• **What you should do**: Below are some records; copy them word for word and drop the pictures.

#### Available data ####

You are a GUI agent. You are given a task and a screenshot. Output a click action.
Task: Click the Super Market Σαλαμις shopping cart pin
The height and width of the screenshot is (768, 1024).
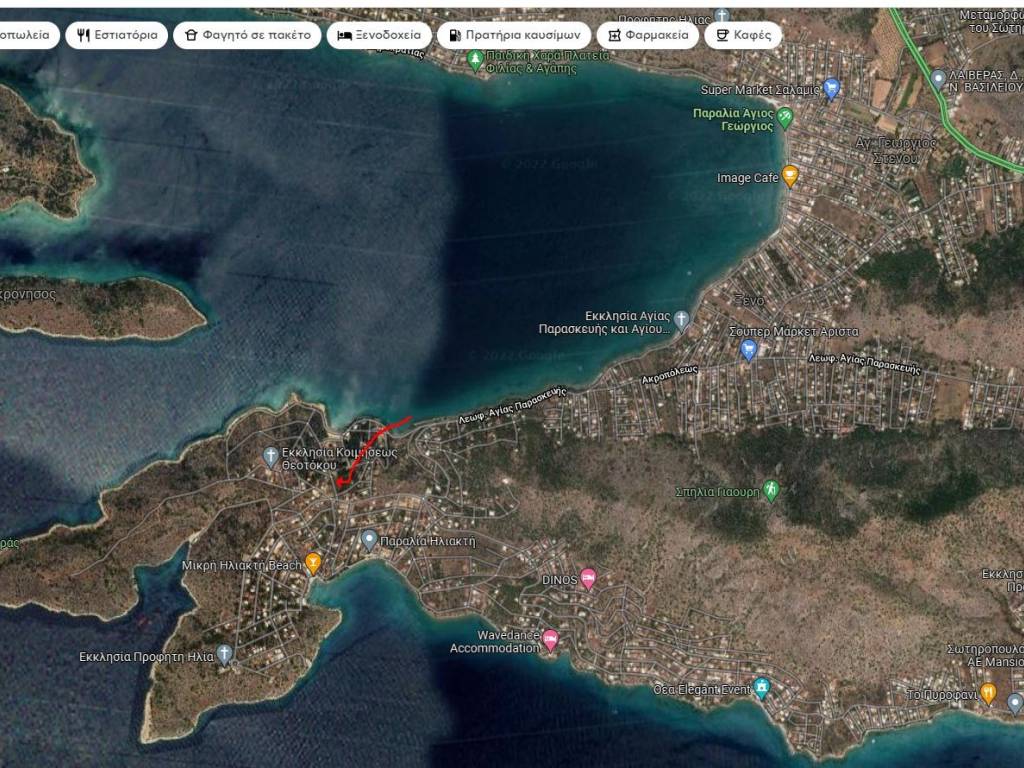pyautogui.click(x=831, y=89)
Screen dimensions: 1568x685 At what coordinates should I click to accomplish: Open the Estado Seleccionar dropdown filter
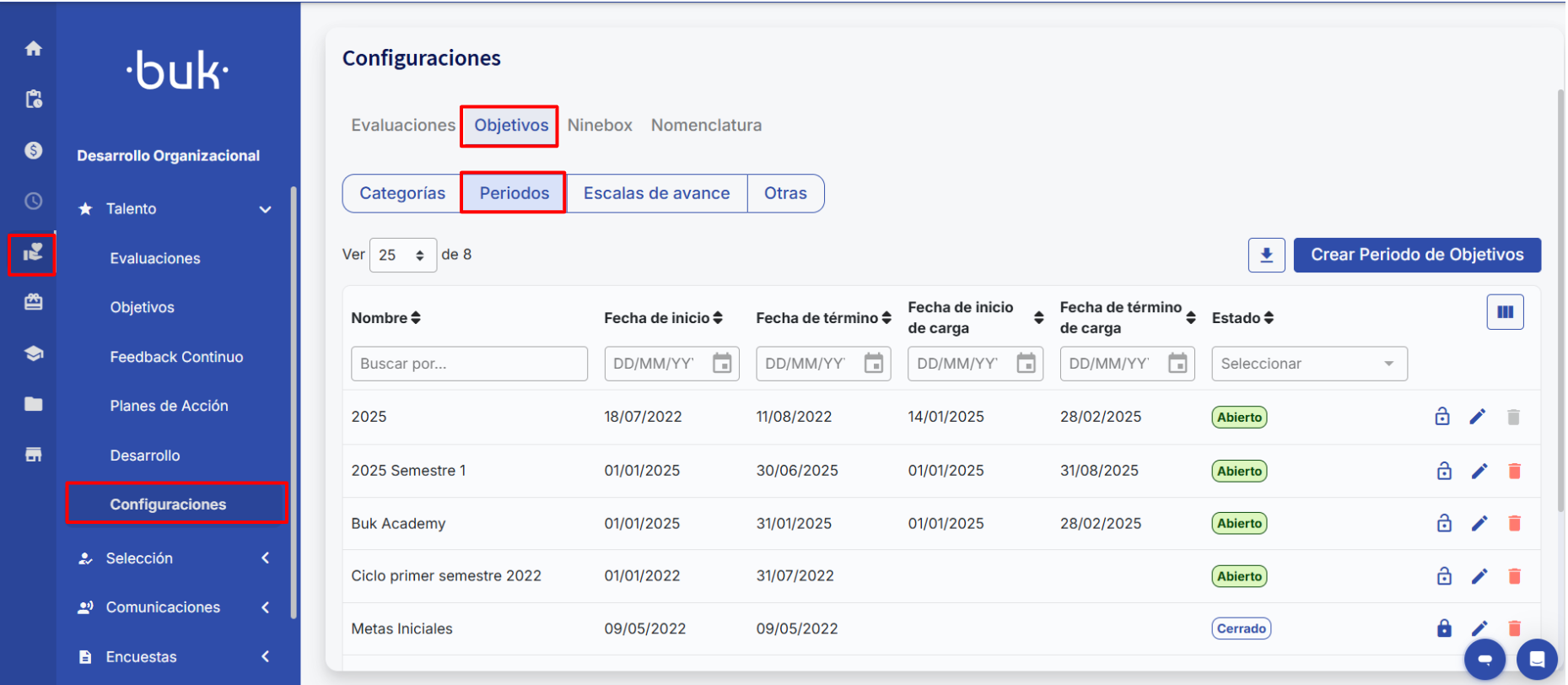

####

• **Response**:
You are a GUI agent. You are given a task and a screenshot. Output a click action.
Task: Click the Super Market Σαλαμις shopping cart pin
The height and width of the screenshot is (768, 1024).
pyautogui.click(x=831, y=89)
Screen dimensions: 1568x685 At what coordinates should I click to accomplish: Open the Estado Seleccionar dropdown filter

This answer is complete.